Da notare che il discorso vale anche per la filiera della carne bovina. La genomica, citiamo sempre dalla relazione della Federazione allevatori, sta prendendo piede nei programmi di assistenza tecnica almeno per le tre razze citate in precedenza.
Analizzando il DNA (genoma) dei vitellini maschi nati da pochi giorni si può stabilire non solo quanta parte del genoma paterno essi abbiano ereditato, ma anche se sono a loro volta in grado di fungere da buoni trasmettitori di eccellenza e quindi essere destinati da adulti alla riproduzione.

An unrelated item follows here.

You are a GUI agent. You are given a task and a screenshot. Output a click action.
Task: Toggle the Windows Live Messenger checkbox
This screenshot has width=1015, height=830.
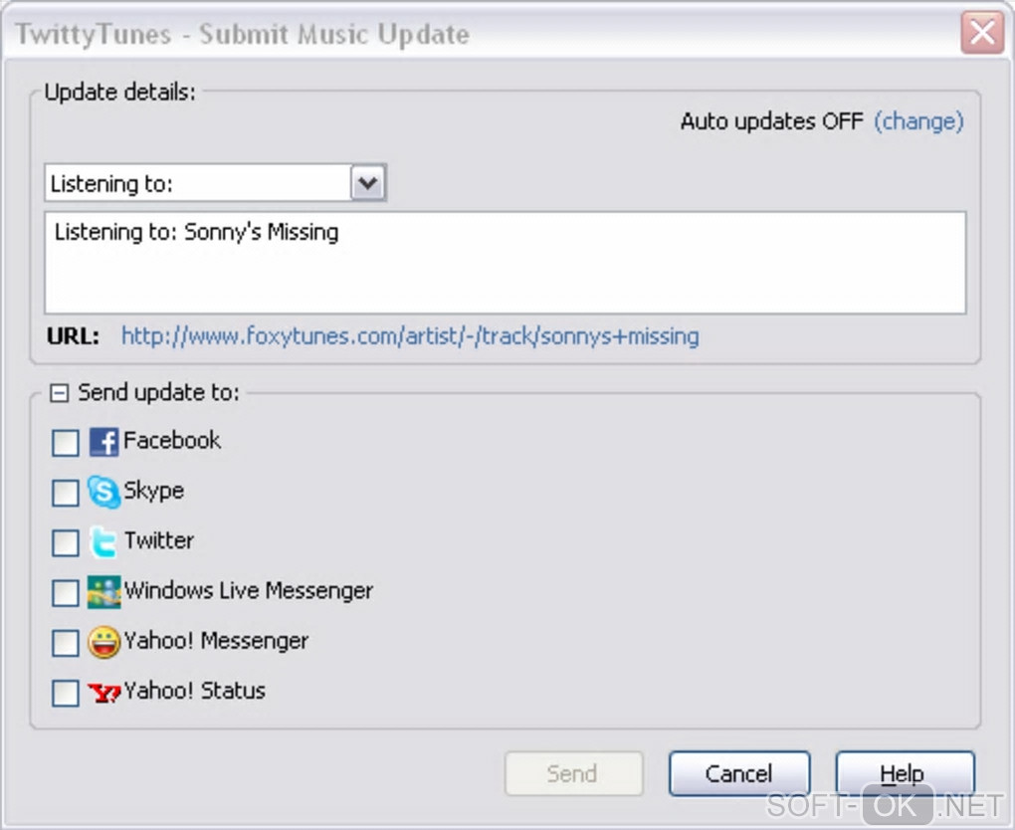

Oggi è possibile per gli allevatori trentini che lo desiderano, utilizzare per la fecondazione strumentale solo seme di tori testati genomicamente e sottoporre i neonati alla verifica dell’analisi molecolare che sarà poi confermata o meno dai dati di stalla emergenti dai controlli tradizionali. La stessa trafila potrebbe essere applicata alle bovine e alle manze da scegliere per la rimonta nella stalla con garanzia di mantenere alto il livello qualitativo del latte e la durabilità dei caratteri desiderati.
Unico freno: il costo ancora elevato, sui 50 euro a bovina.